El gran piano

martes, 9 de septiembre de 2014
MÉXICO, D.F. (apro).-Lo que promete ser una estupenda cinta de suspenso se convierte en churro dominguero gracias a la imposibilidad de resolver su propia premisa: a media presentación, un pianista talentoso se encuentra amenazado de muerte por un francotirador, quien desea que el primero realice una interpretación perfecta. ¿Cómo? ¿Cuándo? ¿Dónde? ¿Por qué? Todo se irá develando, de manera decepcionante, conforme la cinta El gran piano (Grand Piano, España-2013) va avanzando. Lo que se puede saber es lo siguiente: Un joven pianista sumamente prodigioso, llamado Tom Selznick (Elijah Wood), regresa a los escenarios luego de un par de años de ausencia a causa de un error garrafal durante una presentación en vivo. La dichosa presentación tiene un par de particularidades. En primer lugar, fue organizada por la esposa de Tom, una exitosa actriz cinematográfica que responde al nombre de Emma (Kerry Bishé); en segundo lugar, Tom tocará el piano de su difunto maestro Patrick Godureaux.

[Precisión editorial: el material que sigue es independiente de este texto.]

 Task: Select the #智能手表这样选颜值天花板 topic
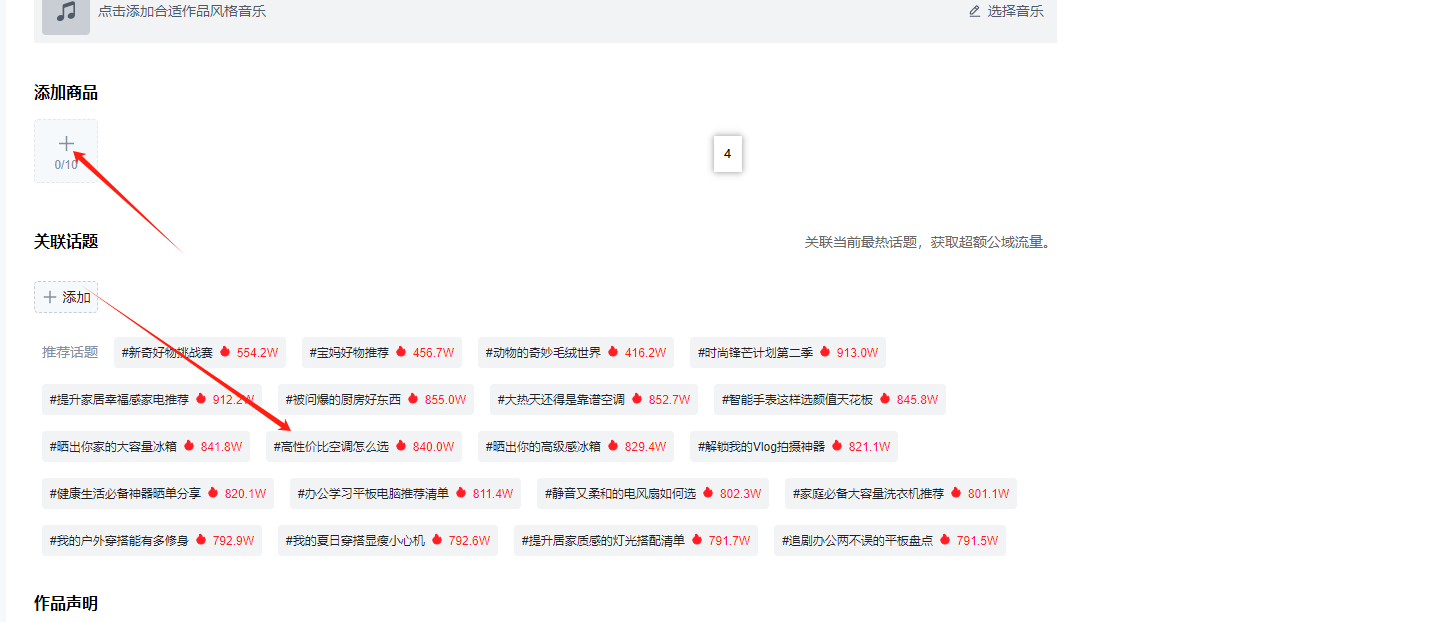[x=831, y=400]
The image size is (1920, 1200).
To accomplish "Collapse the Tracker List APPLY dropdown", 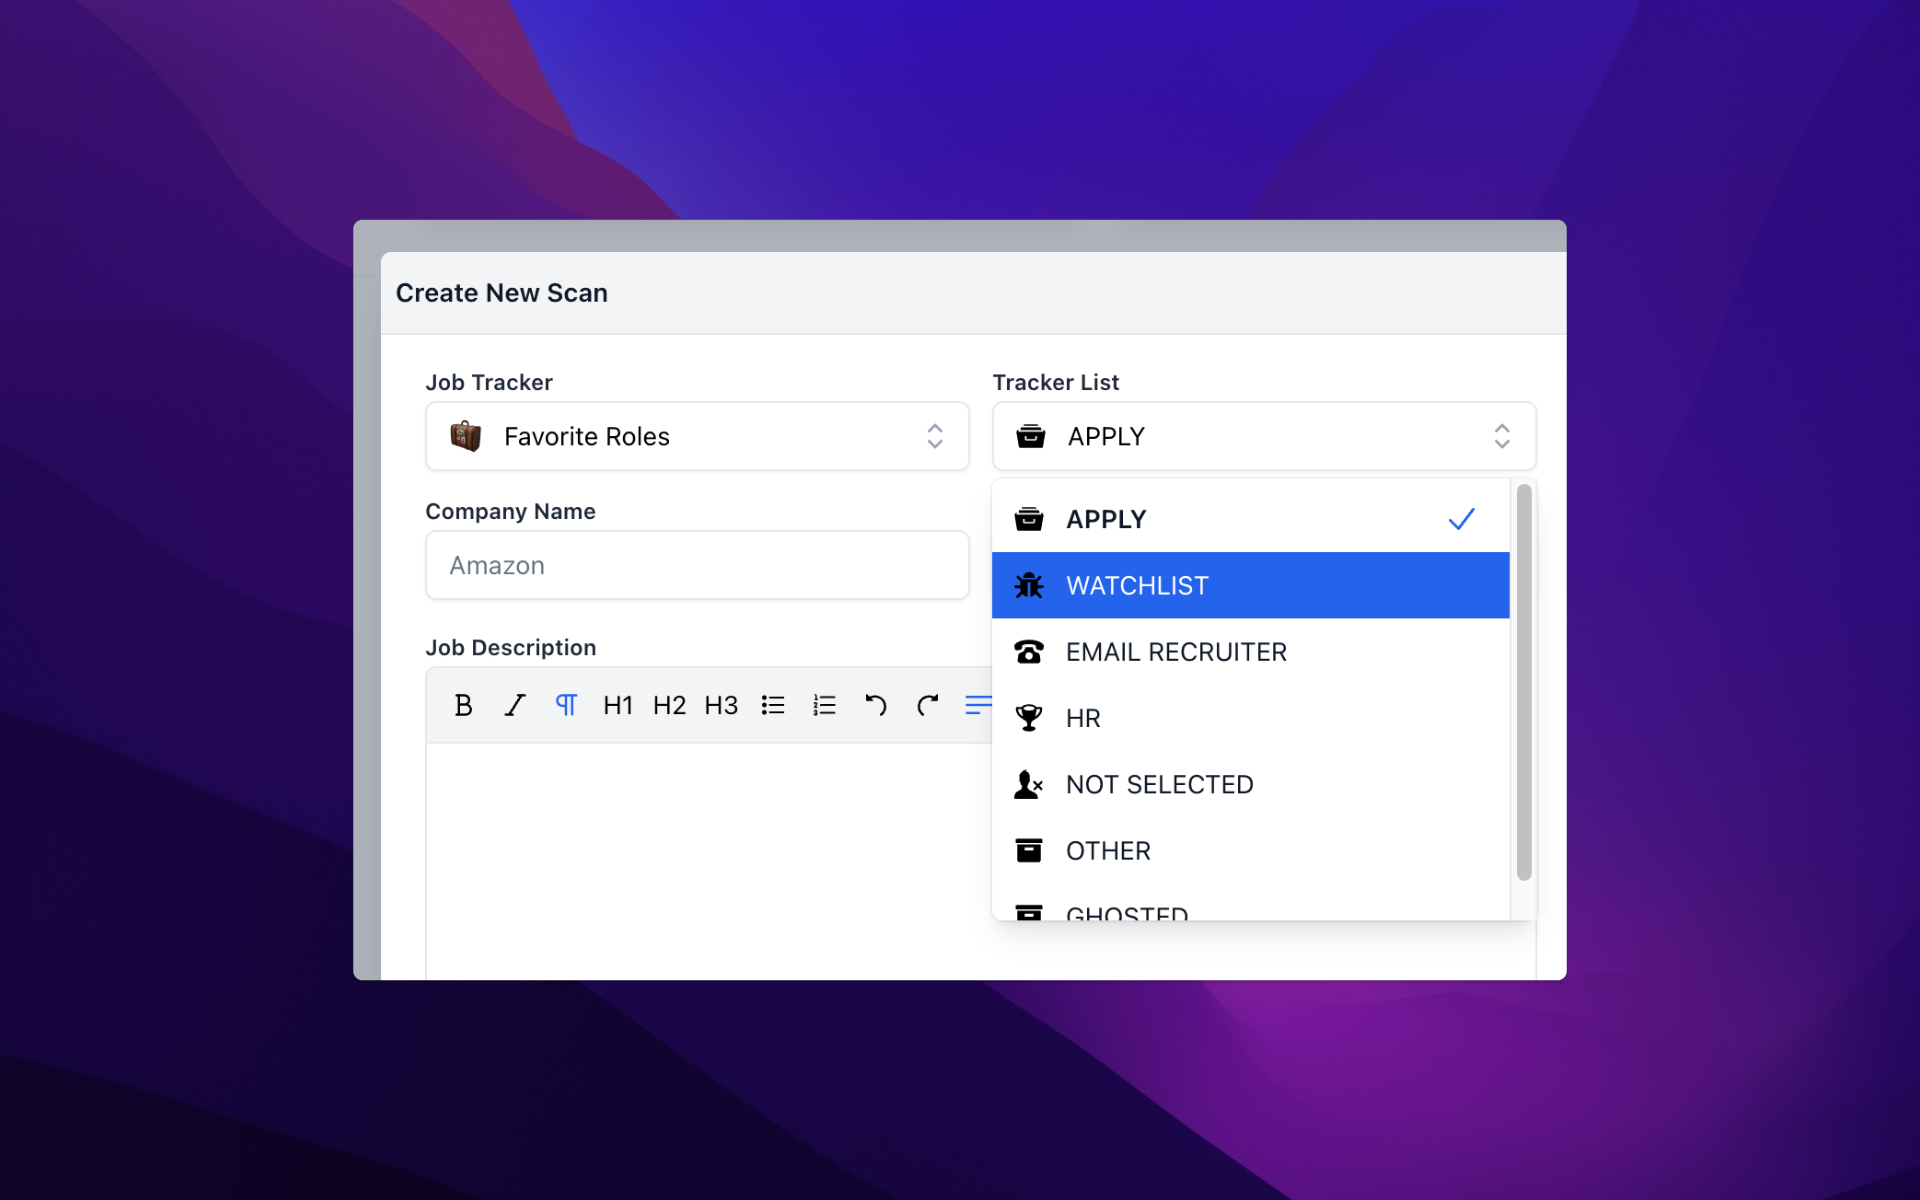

Cabe mencionar que fue una pieza del mismo Godureaux, llamada “La Cinquette” (la “culpable” del retiro de los escenarios de Tom), ya que resulta que es una de las obras más complicadas para un pianista, o sea, es prácticamente “ininterpretable”. Cuando Tom se sienta al piano descubre que las partituras que tiene enfrente llevan mensajes escritos por algún psicópata, que lo único que desea es que Tom cambié la pieza que originalmente iba a tocar por “La Cinquette”; y no sólo eso, sino que además la toque sin error alguno. ¿Qué pasa si se equivoca? El psicópata en cuestión, quien tiene a Tom bajo una mira láser, lo matará sin parpadear. ¿Qué pasa si Tom da aviso a alguien? Pues el asesino disparará a Emma (quien ve el show desde gayola). La historia dirigida por Eugenio Mira es presa de su propio enredo, es decir, queda atrapada en una serie de misterios e intrigas de los cuales no puede salir. El resultado es una mala solución a los problemas de la trama y al arco del personaje principal, quien encara la muerte por medio de sus temores más profundos: el miedo al fracaso, a una mala interpretación que provocará el escarnio público. Conforme se va desarrollando, El gran piano va perdiendo nuestro interés: lo que prometía ser una historia original e interesante, se vuelve una historia donde las respuestas están sacadas de la manga. Al final, poco nos importa qué pase con Tom. De hecho, uno termina pensando que era más conveniente haber visto otra película.